AIM OF THE EXERCISE – It would help if you retyped the data exactly, leaving out the pictures.

- - -

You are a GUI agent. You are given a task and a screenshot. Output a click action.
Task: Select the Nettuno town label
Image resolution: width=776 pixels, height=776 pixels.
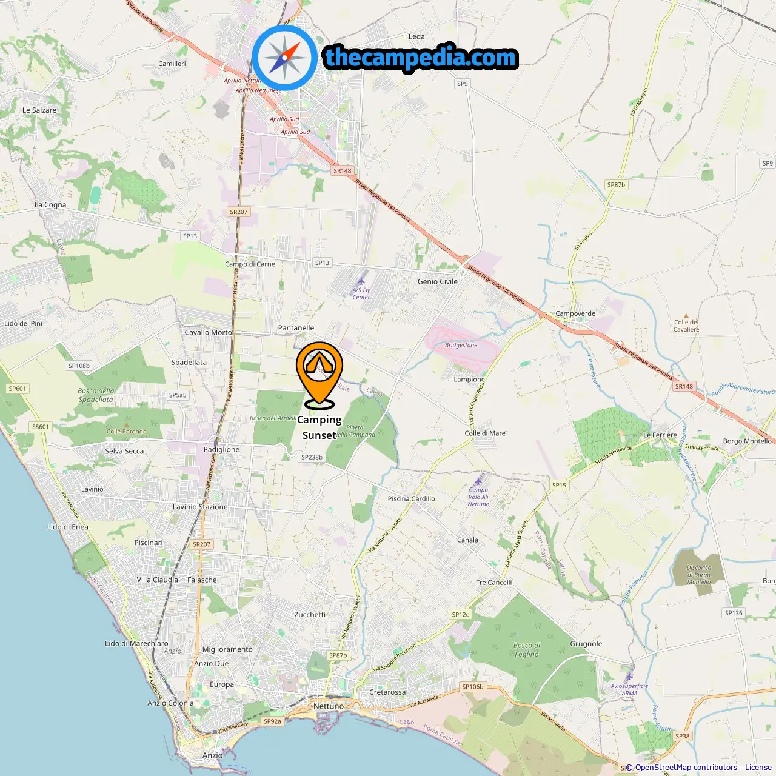329,706
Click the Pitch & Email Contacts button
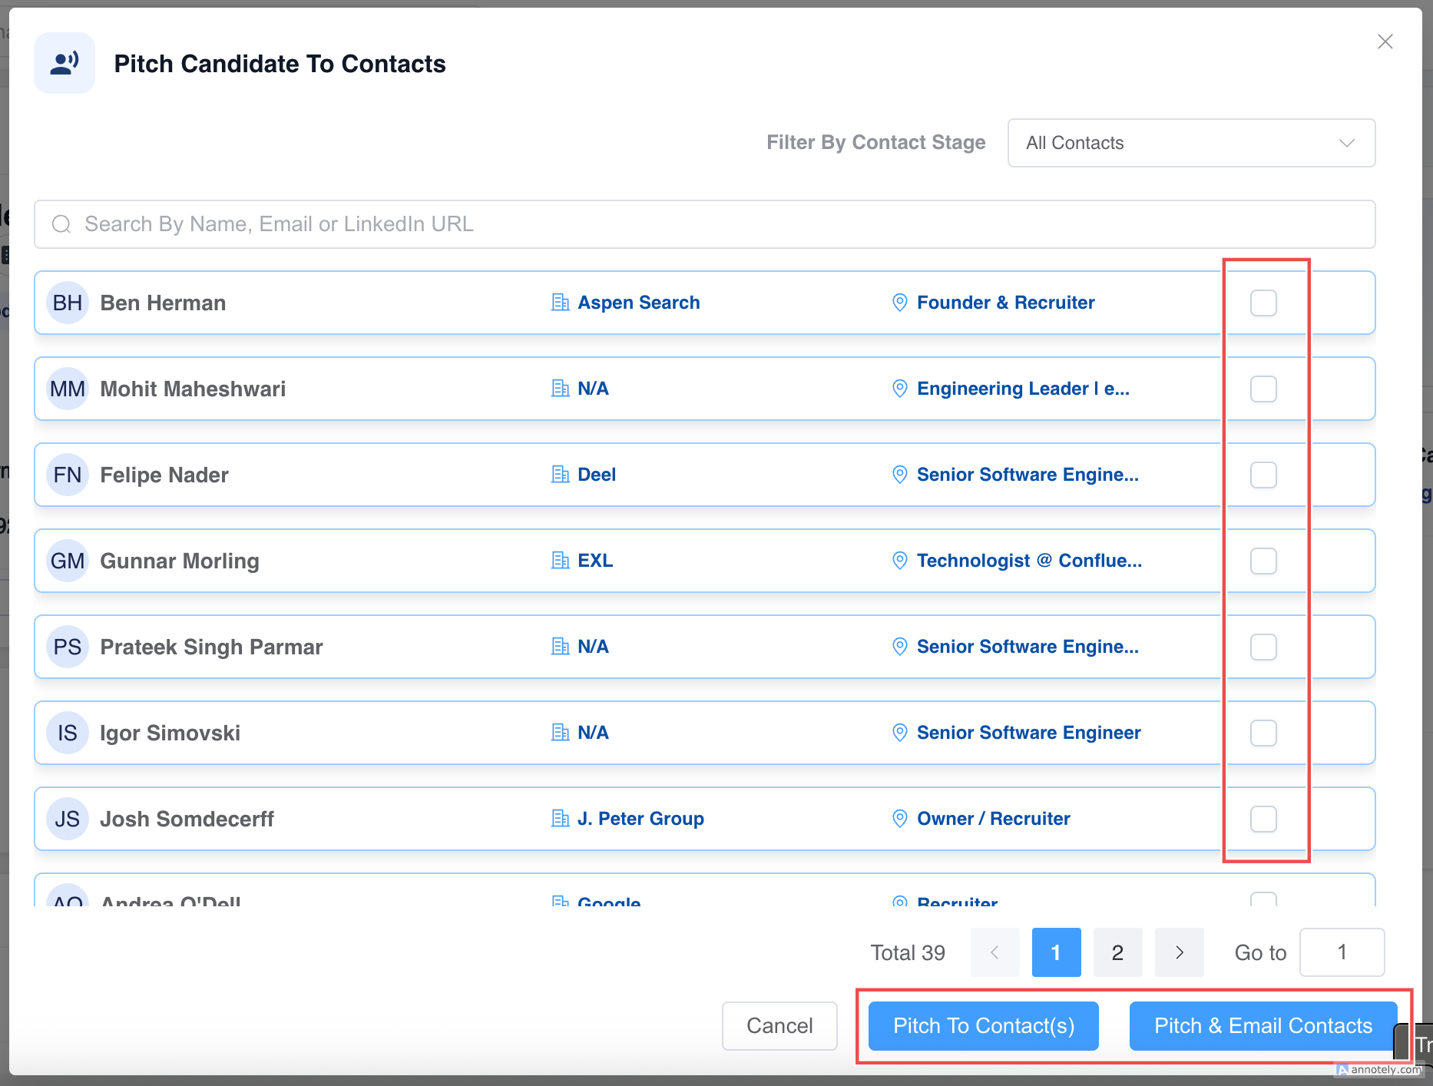 [x=1263, y=1026]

- - -

SOLUTION TO THE EXERCISE –
You are a GUI agent. You are given a task and a screenshot. Output a click action.
Task: Select the Nettuno town label
Image resolution: width=776 pixels, height=776 pixels.
329,706
Click the Pitch & Email Contacts button
 [x=1263, y=1026]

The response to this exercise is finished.